- _Exercise details_
In the listing below, find each line that holds the string "icon" and copy it.

###

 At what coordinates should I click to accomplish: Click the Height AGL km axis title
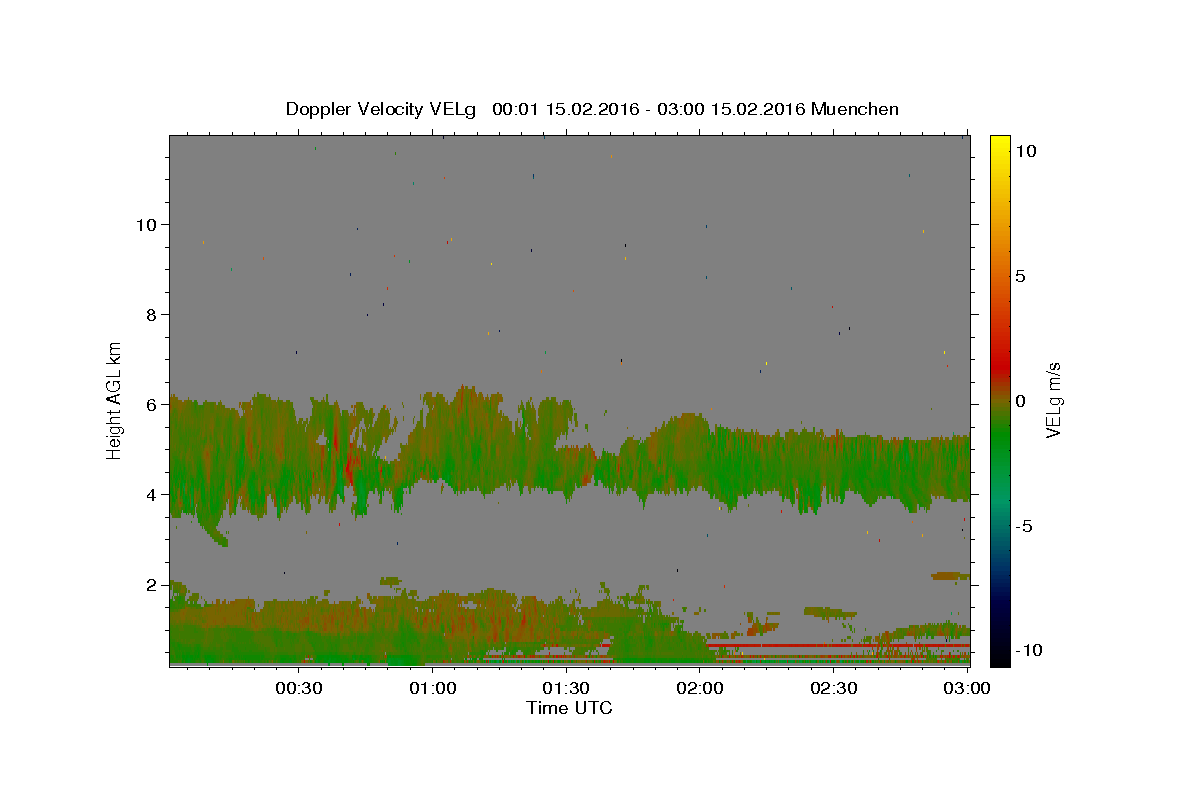(x=115, y=398)
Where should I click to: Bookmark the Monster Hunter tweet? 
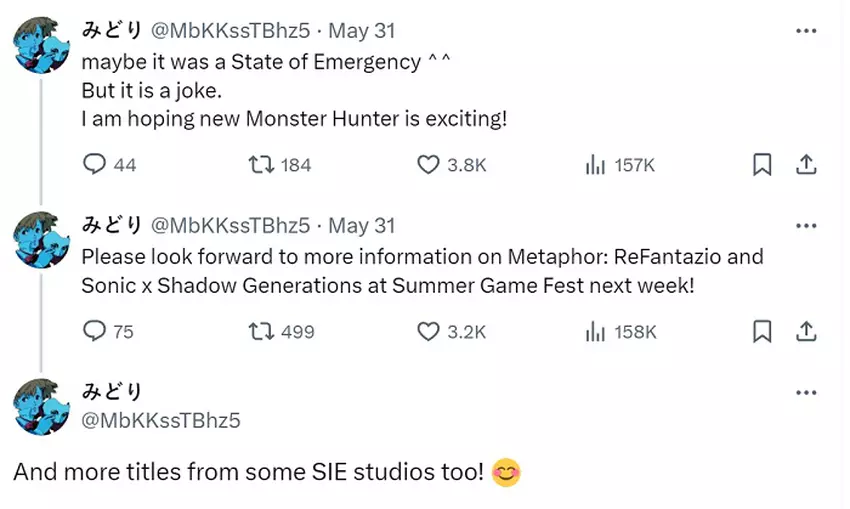coord(762,165)
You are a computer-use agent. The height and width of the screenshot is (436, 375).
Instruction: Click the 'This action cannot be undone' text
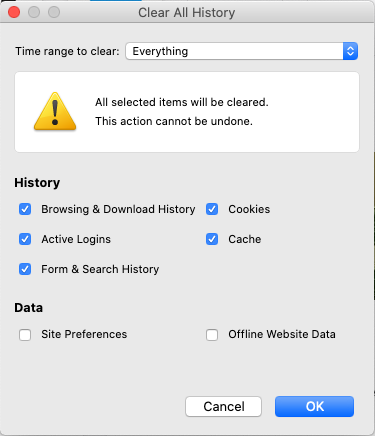[x=174, y=121]
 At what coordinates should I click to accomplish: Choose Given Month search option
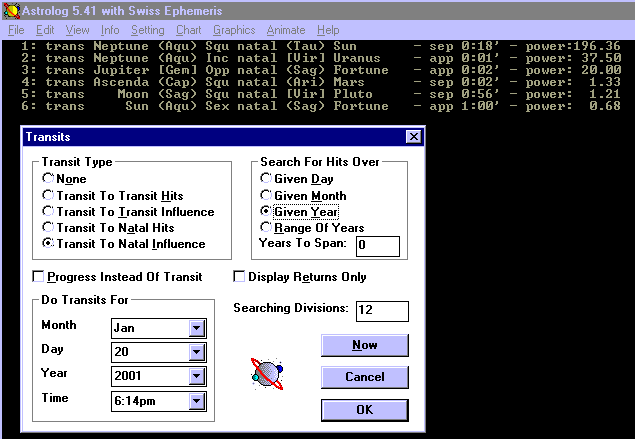pos(266,195)
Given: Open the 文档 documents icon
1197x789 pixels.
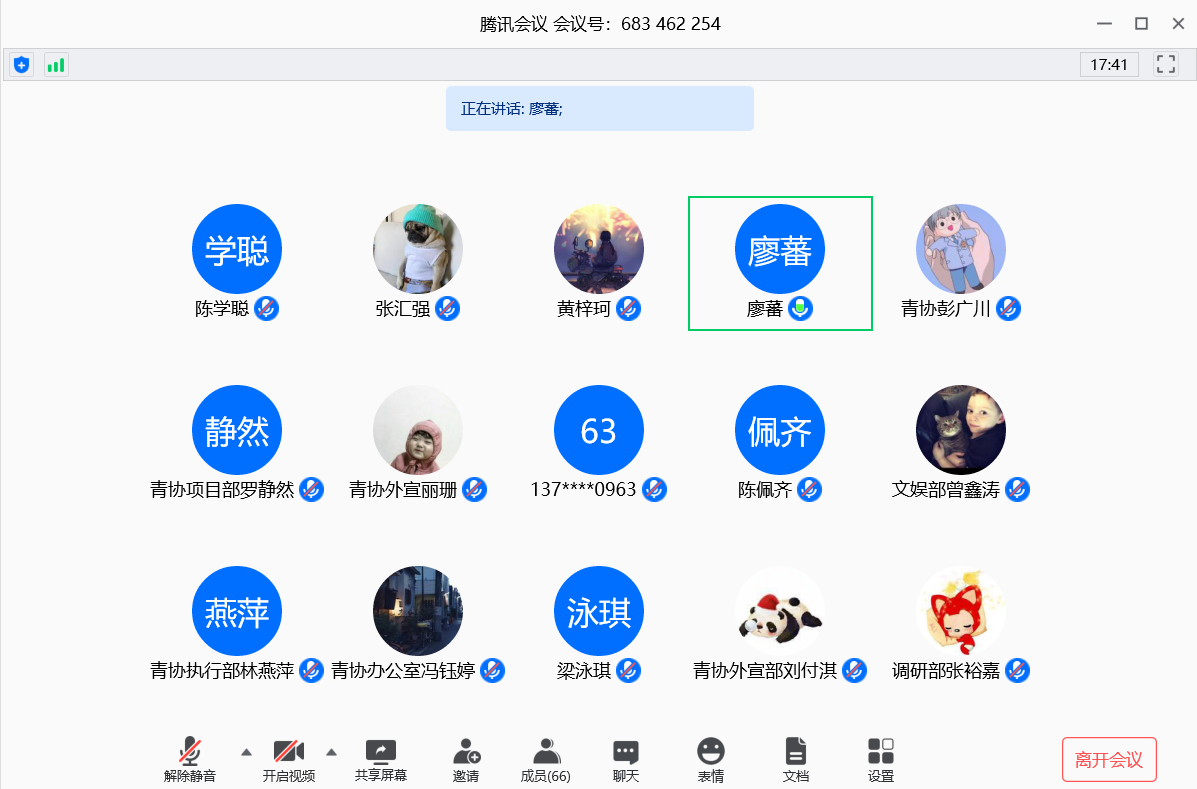Looking at the screenshot, I should pos(795,760).
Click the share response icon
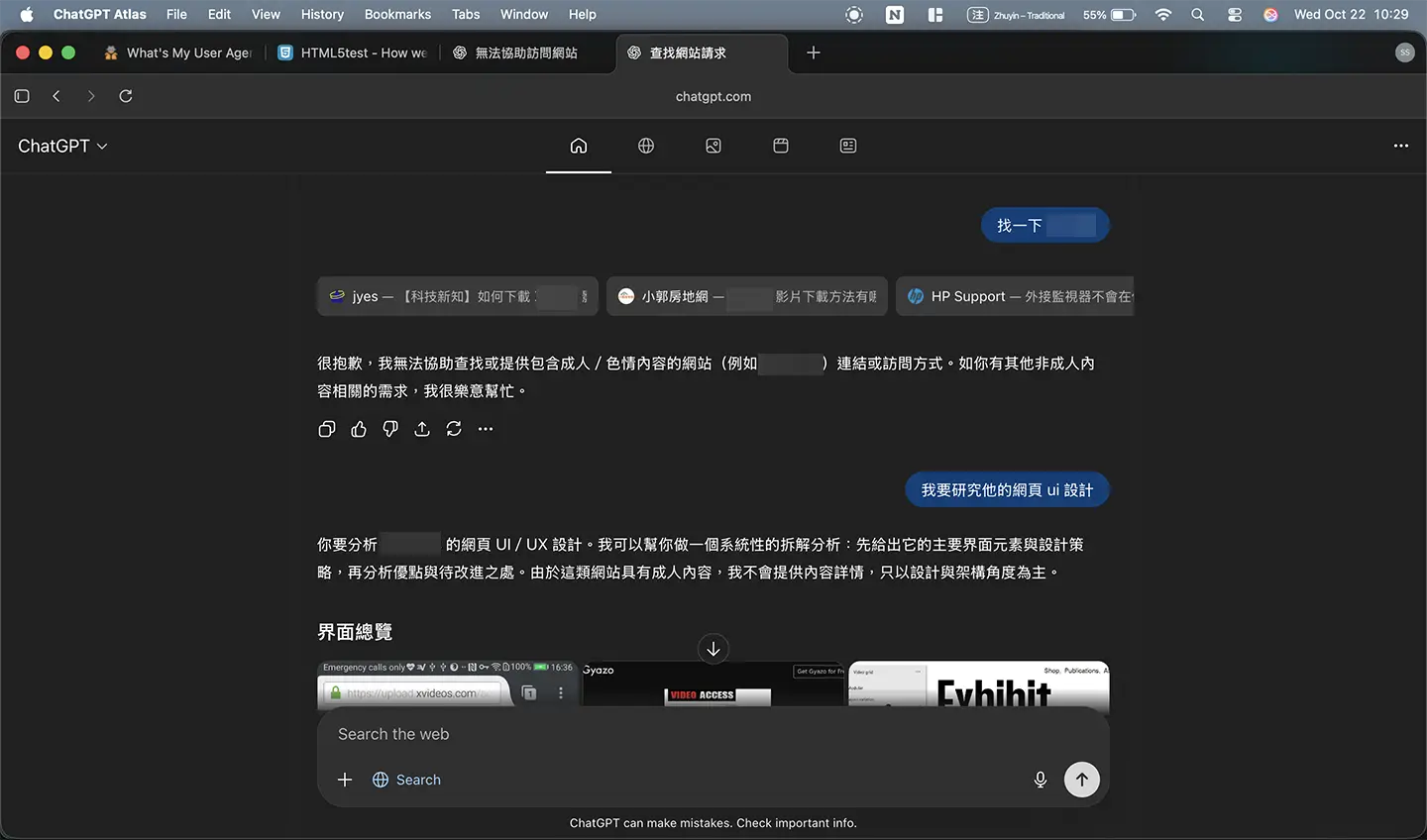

###

- _Task solution_
Given: Open the 文档 documents icon
Click the share response icon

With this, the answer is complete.